## Excerpt provided
Edit `config.yaml` to adjust:
- `prediction_window` (default: 90 days)
- `lookback_period` (default: 180 days)
- `model_type` ('hosp_comm' or 'only_hosp')
- `num_folds` (default: 5)
- Input/output data paths

### Core Library

`model_h.py` provides 40+ reusable functions for:
- PRO LOGIC exacerbation validation
- Recency-weighted feature engineering
- Model evaluation (F1, PR-AUC, ROC-AUC, Brier, calibration curves)
- SHAP explainability (summary, local, interaction, decision plots)
- Calibration (sigmoid, isotonic, spline)

---

## Environmental Impact

Training computational requirements are minimal — all models are traditional tabular ML classifiers running on CPU. A full pipeline run (feature engineering through cross-validation) completes in minutes on a standard laptop.

---

## Citation

If you use this model or code, please cite:

- This repository: *(add citation format / Zenodo DOI if minted)*
- Associated publications: *(clinical trial results paper — forthcoming)*

## Authors and Contributors

- **Storm ID** (maintainers)

## License

This model and code are released under the **Apache 2.0** license.

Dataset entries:
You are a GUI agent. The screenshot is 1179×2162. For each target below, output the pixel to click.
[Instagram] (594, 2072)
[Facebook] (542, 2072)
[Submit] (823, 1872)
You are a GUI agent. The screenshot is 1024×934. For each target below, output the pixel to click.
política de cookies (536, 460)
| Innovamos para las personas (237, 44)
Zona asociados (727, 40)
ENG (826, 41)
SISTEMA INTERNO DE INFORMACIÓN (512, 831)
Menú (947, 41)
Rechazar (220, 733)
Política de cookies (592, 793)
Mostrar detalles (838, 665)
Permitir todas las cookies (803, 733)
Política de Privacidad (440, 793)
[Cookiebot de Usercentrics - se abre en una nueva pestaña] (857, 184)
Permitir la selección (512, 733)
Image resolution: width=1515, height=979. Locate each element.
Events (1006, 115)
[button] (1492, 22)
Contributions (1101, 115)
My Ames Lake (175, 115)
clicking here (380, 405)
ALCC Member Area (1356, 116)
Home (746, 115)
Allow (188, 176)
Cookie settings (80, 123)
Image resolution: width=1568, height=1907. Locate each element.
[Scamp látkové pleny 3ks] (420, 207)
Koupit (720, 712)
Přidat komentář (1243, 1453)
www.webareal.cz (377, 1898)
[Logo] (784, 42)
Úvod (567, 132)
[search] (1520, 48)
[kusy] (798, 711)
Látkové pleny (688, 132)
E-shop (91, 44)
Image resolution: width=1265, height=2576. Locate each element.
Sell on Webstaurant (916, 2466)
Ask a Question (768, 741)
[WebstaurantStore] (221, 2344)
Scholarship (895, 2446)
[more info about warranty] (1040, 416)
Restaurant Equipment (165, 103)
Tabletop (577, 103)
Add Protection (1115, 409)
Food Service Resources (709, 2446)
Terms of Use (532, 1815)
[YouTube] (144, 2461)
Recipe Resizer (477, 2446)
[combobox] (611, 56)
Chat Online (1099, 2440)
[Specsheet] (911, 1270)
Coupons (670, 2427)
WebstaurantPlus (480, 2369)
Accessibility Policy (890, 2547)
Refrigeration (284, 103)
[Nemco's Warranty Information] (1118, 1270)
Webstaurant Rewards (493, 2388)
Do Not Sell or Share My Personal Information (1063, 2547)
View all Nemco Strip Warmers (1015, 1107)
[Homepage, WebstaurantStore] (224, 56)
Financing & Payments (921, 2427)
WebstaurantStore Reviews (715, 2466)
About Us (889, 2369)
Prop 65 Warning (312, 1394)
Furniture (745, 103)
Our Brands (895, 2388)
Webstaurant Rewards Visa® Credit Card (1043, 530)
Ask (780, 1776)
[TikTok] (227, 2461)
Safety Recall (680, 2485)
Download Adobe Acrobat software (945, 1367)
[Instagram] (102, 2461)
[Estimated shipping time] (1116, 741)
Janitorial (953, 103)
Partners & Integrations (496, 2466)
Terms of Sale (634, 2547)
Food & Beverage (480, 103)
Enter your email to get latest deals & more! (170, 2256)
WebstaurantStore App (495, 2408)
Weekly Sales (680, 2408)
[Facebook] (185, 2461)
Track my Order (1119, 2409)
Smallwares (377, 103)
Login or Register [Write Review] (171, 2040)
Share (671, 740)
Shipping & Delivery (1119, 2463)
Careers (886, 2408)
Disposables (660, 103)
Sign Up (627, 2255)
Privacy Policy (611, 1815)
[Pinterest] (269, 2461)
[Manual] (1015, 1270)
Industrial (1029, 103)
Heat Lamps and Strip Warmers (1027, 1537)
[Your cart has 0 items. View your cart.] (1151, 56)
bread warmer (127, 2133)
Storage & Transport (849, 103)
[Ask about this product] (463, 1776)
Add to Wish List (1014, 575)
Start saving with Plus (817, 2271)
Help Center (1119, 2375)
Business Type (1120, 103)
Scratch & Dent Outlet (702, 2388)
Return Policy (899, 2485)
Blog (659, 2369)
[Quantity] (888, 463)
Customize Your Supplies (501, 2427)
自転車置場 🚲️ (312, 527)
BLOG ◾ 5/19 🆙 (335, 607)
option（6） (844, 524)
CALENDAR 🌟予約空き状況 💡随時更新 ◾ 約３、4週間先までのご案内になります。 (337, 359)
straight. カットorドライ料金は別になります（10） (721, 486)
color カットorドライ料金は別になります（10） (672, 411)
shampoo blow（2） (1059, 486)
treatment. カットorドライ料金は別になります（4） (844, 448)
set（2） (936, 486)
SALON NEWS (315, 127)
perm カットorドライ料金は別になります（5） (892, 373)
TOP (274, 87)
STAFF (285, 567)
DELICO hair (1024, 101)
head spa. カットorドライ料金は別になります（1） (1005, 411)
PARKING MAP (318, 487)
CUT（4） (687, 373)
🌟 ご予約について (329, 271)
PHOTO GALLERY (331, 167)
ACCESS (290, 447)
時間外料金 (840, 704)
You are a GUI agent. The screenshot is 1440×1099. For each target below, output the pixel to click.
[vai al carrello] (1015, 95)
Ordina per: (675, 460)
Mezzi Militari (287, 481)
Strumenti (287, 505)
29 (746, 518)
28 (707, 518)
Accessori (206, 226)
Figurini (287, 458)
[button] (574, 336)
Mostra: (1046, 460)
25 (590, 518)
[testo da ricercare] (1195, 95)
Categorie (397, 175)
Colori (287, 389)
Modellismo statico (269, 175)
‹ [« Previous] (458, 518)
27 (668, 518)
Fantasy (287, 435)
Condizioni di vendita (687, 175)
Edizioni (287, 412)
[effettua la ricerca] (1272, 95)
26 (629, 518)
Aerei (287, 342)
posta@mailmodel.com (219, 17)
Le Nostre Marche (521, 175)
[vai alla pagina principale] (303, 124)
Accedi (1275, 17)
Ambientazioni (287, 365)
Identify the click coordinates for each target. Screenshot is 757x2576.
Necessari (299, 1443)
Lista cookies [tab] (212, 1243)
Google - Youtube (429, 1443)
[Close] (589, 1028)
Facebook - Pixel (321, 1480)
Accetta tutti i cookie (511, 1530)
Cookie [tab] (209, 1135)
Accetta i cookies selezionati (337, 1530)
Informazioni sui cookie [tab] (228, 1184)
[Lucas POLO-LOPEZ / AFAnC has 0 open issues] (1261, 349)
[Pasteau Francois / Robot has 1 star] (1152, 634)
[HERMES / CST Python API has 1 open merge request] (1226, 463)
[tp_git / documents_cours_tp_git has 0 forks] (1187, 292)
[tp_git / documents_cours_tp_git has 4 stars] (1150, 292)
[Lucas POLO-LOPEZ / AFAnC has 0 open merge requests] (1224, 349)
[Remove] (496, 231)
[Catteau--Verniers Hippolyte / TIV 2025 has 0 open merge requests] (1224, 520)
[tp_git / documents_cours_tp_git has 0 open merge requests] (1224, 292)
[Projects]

## Work task
Reproduce the portion of the model documentation above, starting at "## Environmental Impact" and ending at "a standard laptop.".

## Result of this task
## Environmental Impact

Training computational requirements are minimal — all models are traditional tabular ML classifiers running on CPU. A full pipeline run (feature engineering through cross-validation) completes in minutes on a standard laptop.